Revenons au sujet : mon nouvel attirail, costume, déguisement. Ce sera une petite salers, rougeaude et vive, équipée de deux cornes à faire pâlir d’envie un taureau de Camargue.
Nouvelle peau, nouvelle ère… enfin j’espère. Tout est nouveau ces jours dans ma vie. A me recaler des habitudes, à prendre une autre dimension, à abandonner mes hardes douloureuses. Même si la Marguerite que je suis (normal pour une vache !) ne parvient pas à guérir ses blessures. Au pays des cicatrices, les éraflures sont du petit lait.
La Tanche n’avait qu’un tas de boue pour horizon, la Vache regarde les sommets, hume l’air frais, broute l’ivraie.

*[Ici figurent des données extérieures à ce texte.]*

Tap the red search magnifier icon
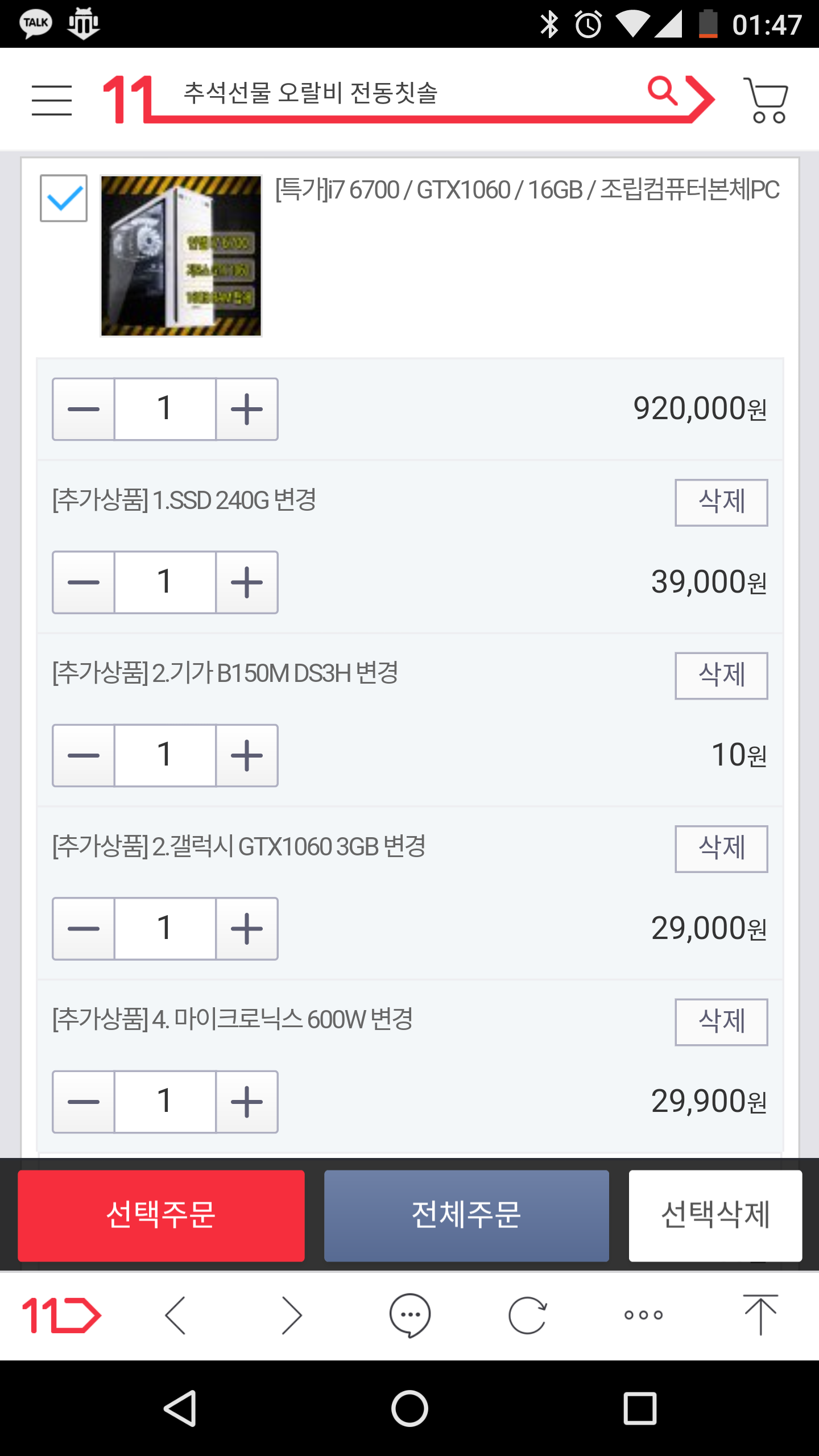Image resolution: width=819 pixels, height=1456 pixels. tap(663, 91)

Une vache, c’est gentil, c’est mignon. Euh ! Mignon ! Mi gnon plutôt, dans le cas de la salers. De grands yeux doux de myope, mais le coup de sabot imprévisible. Encore mâtinée d’auroch. Je sais de quoi je cause, dans mon jeune temps, je me suis occupée d’un petit auroch. Faudra que je raconte.

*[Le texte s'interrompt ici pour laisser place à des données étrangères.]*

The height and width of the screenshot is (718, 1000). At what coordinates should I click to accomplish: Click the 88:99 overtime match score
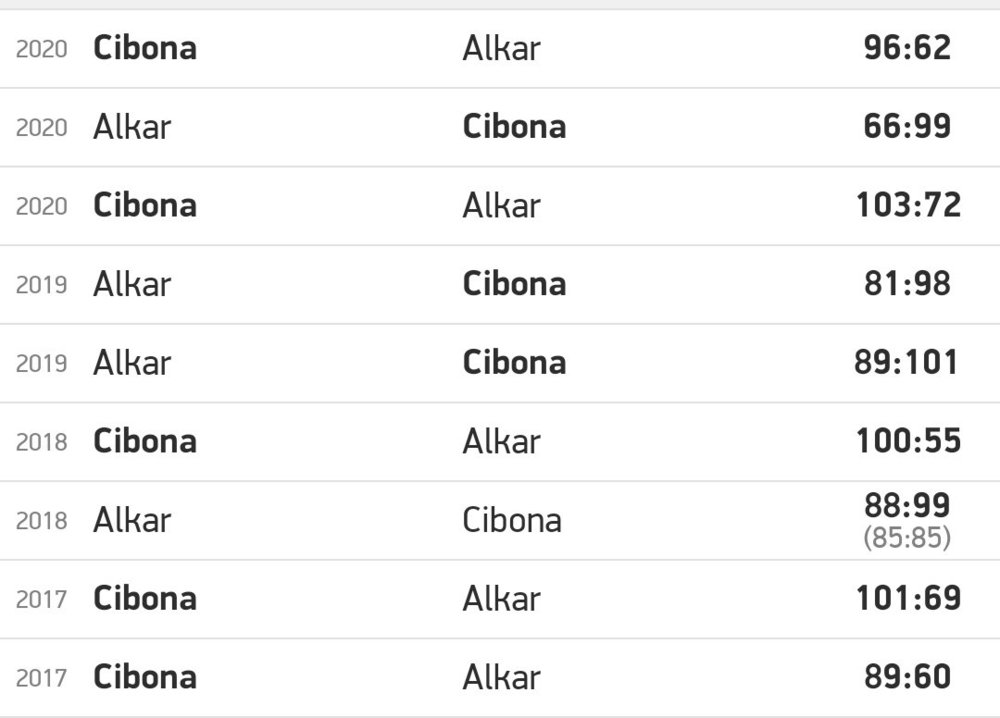(x=907, y=505)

Je me veux vache à lais, mais pas vache à lait. Question de choix. Parce qu’il n’y a plus rien à traire, j’ai tout donné. J’ai encore quelques rêves, mais sûrement plus d’illusions. Et, passé cette triste constatation, il me faudra bien retrouver le sourire. Je me veux vache qui rit.
Meuh !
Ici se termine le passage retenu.